Connu à l'époque avant tout pour ses travaux théoriques, dont celui sur la « forme pure » en arts décoratifs, ainsi que ses pièces de théâtre, il signe avec « L'Inassouvissement » un des tout premiers roman d'anticipation; mais contrairement à Zamiatine ou H.G Wells, les codes habituels de la science-fiction en sont quasiment absents. On en vient même à douter de la parenté de ce livre avec le genre de l'uchronie/dystopie… Non, s'il faut absolument classer, ceci est un roman psychologique (psychiatrique même), saturé de questionnements philosophiques, dont certains occuperont plus tard quantités d'auteurs, des existentialistes aux structuralistes.

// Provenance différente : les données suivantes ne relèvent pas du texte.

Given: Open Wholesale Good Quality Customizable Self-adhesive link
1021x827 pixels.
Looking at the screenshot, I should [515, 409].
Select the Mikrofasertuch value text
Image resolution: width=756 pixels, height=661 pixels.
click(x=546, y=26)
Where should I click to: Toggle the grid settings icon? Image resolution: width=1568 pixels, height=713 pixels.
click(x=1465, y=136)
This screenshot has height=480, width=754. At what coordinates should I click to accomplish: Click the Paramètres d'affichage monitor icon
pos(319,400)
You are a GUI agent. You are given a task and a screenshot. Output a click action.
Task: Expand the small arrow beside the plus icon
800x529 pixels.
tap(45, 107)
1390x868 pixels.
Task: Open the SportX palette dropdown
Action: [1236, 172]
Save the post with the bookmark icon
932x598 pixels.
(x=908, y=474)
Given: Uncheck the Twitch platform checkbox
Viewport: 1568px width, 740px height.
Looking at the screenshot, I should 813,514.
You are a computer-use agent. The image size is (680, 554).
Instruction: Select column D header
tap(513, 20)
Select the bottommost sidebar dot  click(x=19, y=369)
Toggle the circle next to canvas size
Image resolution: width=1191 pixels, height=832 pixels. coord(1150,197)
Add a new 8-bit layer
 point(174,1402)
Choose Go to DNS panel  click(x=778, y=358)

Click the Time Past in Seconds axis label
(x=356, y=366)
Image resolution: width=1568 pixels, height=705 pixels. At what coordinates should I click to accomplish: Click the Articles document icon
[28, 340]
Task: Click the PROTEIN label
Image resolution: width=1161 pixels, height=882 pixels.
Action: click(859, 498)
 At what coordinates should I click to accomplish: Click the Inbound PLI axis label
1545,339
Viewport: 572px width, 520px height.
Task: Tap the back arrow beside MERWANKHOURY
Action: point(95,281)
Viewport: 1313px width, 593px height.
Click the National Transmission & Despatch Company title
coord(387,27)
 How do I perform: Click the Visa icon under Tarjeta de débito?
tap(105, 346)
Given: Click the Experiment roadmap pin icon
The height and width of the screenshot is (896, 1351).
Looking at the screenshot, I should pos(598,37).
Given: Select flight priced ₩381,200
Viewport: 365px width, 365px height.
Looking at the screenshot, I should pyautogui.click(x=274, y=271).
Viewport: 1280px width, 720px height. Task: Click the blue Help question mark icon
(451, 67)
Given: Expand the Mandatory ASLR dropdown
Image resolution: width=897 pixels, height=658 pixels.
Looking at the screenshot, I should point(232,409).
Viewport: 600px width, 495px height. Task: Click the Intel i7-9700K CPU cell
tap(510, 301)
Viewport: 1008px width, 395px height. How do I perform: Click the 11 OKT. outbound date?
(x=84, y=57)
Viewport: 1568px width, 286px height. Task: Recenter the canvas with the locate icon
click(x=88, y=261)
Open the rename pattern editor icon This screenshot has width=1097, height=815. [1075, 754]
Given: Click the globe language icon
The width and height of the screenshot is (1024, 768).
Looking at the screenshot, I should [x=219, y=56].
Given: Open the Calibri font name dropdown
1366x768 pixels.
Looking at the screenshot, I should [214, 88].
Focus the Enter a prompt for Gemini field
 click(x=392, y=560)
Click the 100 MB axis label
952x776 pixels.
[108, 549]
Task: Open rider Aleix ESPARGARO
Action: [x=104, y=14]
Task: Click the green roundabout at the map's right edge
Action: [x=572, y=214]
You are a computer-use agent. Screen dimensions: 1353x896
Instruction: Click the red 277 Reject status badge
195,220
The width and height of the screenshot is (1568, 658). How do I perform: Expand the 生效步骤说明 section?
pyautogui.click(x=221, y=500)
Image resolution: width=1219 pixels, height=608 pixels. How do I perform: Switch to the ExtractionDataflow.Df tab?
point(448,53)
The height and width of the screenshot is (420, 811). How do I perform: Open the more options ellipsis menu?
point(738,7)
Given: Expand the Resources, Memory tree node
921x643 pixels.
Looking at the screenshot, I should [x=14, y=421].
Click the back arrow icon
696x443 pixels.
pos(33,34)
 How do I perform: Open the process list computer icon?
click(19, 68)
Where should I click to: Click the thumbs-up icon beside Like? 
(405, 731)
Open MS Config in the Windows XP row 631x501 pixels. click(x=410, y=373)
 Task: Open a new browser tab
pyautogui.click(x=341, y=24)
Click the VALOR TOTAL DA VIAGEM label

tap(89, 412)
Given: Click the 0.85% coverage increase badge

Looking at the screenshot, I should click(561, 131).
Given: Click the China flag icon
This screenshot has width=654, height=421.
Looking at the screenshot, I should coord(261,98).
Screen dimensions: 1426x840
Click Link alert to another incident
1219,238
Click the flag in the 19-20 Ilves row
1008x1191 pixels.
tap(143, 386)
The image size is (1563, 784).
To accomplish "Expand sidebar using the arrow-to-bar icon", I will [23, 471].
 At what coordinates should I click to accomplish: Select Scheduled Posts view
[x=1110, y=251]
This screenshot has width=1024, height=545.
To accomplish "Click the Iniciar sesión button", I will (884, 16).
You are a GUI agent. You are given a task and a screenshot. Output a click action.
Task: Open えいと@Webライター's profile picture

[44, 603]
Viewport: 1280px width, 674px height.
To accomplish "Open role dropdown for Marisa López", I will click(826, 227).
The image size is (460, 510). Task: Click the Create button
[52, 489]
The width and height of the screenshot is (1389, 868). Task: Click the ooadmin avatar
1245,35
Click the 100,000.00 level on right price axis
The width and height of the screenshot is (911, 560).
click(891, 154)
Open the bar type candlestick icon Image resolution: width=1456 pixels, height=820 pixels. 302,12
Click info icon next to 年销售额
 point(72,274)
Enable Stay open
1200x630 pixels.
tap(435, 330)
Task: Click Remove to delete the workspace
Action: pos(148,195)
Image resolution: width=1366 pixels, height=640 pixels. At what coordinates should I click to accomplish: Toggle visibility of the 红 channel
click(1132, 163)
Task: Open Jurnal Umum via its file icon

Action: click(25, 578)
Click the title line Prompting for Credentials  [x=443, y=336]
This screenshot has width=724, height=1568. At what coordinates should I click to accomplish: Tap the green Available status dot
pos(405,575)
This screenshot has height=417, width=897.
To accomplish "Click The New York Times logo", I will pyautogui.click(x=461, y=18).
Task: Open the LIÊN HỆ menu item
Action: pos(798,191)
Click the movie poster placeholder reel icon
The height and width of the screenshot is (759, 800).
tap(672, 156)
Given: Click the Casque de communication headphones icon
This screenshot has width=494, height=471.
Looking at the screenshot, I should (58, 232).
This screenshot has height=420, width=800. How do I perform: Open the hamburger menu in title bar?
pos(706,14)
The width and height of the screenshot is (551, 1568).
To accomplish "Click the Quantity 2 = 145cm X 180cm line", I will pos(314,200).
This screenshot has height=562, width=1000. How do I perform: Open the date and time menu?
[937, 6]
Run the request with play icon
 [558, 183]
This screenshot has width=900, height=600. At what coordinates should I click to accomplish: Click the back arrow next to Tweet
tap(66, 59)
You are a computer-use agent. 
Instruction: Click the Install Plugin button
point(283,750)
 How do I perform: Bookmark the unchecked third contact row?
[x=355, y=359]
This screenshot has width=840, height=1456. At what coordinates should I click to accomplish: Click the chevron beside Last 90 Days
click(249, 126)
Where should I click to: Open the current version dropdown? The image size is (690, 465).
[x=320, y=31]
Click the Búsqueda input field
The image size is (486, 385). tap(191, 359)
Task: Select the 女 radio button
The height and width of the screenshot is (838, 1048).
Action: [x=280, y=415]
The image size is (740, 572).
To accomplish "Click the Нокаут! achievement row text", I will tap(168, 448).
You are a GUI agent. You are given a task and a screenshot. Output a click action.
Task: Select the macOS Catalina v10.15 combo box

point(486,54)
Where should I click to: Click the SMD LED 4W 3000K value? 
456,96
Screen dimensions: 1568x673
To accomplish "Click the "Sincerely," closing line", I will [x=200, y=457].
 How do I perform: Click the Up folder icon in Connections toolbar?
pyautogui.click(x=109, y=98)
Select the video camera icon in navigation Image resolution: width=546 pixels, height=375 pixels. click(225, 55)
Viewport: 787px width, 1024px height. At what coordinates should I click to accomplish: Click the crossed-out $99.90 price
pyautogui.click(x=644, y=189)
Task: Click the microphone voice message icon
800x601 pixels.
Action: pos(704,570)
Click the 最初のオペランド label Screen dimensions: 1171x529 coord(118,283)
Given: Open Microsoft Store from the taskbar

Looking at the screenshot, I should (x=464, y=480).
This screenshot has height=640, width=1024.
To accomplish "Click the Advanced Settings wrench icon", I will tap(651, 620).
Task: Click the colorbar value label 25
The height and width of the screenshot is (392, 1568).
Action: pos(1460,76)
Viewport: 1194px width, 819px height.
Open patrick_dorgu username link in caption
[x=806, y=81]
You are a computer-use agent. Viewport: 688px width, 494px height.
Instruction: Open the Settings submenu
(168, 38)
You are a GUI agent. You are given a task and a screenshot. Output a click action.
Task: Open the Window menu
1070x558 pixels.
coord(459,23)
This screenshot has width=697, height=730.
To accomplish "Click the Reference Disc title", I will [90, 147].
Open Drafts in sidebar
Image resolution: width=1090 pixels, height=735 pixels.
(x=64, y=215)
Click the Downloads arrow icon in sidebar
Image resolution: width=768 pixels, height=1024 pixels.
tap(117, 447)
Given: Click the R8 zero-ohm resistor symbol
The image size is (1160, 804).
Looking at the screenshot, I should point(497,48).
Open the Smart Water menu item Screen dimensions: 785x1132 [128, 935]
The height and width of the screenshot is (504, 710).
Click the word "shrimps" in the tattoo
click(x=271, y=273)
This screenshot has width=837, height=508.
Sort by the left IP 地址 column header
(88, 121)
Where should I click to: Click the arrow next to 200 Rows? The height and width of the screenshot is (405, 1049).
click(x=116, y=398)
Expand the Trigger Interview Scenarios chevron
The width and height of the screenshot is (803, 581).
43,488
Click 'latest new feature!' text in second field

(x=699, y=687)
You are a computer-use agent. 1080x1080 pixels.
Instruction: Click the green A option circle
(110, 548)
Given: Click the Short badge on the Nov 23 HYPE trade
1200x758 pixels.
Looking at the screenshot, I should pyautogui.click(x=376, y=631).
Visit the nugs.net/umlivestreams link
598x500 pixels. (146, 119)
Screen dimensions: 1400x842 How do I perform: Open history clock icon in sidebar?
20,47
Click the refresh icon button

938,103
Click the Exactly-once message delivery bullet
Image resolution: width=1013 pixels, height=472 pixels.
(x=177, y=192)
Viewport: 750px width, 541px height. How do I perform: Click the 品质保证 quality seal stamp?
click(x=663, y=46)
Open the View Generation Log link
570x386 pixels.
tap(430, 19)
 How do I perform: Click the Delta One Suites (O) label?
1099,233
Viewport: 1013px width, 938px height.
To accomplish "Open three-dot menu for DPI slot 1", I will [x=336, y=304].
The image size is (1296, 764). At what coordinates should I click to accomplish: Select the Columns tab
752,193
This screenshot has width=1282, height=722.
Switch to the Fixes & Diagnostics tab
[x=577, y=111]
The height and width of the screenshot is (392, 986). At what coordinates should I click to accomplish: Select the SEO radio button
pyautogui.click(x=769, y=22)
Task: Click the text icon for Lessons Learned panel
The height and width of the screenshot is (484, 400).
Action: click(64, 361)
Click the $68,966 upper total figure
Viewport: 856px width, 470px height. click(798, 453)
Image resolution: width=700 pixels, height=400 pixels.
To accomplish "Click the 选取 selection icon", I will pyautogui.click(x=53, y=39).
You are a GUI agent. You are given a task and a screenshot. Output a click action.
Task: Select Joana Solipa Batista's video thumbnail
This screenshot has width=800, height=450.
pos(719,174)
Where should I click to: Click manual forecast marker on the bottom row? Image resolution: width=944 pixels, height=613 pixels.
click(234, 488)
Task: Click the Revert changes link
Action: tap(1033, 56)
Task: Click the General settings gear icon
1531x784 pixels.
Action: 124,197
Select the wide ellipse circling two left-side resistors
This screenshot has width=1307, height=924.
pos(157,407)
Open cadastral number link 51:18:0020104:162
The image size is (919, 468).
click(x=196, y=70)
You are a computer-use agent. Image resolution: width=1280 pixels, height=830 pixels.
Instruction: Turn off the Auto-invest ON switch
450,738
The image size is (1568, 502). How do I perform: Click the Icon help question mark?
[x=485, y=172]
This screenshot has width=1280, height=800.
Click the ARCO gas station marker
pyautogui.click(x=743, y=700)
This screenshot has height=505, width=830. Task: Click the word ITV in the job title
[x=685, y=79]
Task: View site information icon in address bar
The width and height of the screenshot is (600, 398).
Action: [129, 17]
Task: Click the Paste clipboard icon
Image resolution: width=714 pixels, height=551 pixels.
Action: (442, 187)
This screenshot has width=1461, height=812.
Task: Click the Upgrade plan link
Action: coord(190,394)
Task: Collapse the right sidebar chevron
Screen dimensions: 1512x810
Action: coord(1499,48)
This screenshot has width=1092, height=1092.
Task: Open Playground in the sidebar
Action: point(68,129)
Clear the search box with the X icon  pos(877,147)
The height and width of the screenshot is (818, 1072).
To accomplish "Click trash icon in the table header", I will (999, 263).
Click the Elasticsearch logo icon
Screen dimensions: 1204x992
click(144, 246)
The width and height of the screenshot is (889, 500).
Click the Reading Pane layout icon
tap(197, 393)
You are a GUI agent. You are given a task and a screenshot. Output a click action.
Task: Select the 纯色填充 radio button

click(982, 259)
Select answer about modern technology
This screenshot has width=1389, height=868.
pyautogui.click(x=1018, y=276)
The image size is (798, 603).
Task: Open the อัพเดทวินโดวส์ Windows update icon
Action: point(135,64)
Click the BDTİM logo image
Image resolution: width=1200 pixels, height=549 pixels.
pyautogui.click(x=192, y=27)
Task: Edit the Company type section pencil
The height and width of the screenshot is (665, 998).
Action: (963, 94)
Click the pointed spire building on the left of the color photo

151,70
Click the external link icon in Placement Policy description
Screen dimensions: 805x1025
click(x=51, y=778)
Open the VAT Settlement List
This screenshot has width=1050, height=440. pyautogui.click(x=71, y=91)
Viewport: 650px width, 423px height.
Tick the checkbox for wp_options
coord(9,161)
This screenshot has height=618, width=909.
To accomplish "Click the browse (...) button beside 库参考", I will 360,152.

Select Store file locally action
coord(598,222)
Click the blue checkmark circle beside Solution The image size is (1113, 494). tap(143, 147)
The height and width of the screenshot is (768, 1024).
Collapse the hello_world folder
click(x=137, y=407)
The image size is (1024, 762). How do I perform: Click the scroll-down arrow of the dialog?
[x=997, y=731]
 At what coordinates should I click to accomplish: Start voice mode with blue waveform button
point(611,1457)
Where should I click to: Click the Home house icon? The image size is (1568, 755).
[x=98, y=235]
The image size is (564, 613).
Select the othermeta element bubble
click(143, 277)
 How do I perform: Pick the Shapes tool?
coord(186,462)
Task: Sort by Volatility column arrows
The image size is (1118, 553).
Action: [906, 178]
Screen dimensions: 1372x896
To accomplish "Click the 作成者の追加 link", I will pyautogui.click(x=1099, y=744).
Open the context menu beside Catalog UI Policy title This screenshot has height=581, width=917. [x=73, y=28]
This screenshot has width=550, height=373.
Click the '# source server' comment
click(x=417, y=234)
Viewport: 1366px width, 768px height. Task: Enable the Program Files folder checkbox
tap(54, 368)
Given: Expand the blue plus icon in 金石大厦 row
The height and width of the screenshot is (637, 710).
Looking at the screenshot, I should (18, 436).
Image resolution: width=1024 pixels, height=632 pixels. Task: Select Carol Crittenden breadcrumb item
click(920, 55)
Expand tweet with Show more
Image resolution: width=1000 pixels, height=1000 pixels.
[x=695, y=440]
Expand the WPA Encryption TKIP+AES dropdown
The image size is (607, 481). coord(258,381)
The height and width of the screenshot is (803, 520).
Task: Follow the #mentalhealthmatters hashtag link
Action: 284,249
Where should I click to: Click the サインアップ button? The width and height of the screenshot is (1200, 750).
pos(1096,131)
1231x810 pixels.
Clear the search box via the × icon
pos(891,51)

Witkacy a une infinité de choses à nous dire, avant de se les dire à lui même, sa prose prenant souvent la forme d'une brulante logorrhée, jaillissant sans filtre sur la page. La préface du traducteur Alain van Crutgen éclaire énormément à ce sujet; on pourrait même se payer le luxe de la lire en premier… Il y explique entre autre certains excès formels de l'auteur —ses interminables transgressions parées de parenthèses — ainsi que sa créativité langagière, triturant sa langue polonaise à l'aide du français, du russe, de l'anglais ou de l'allemand, créant des mots trans-nationaux, défi de taille pour une traduction qui semble très bien s'en sortir (quel travail cela a du être…).

Witkacy a l'air d'avoir tout à fait conscience du défi qu'il propose au lecteur, sacrifiant parfois l'élégance littéraire au bénéfice de la compréhension, ponctuant certains longs passages, emmêlés jusqu'au fond du ravin, par ses propres commentaires de lecteur, respirations nécessaires à la profonde folie de son principal caractère, le jeune et tumultueux Genezyp Kapen, dit Zypcio.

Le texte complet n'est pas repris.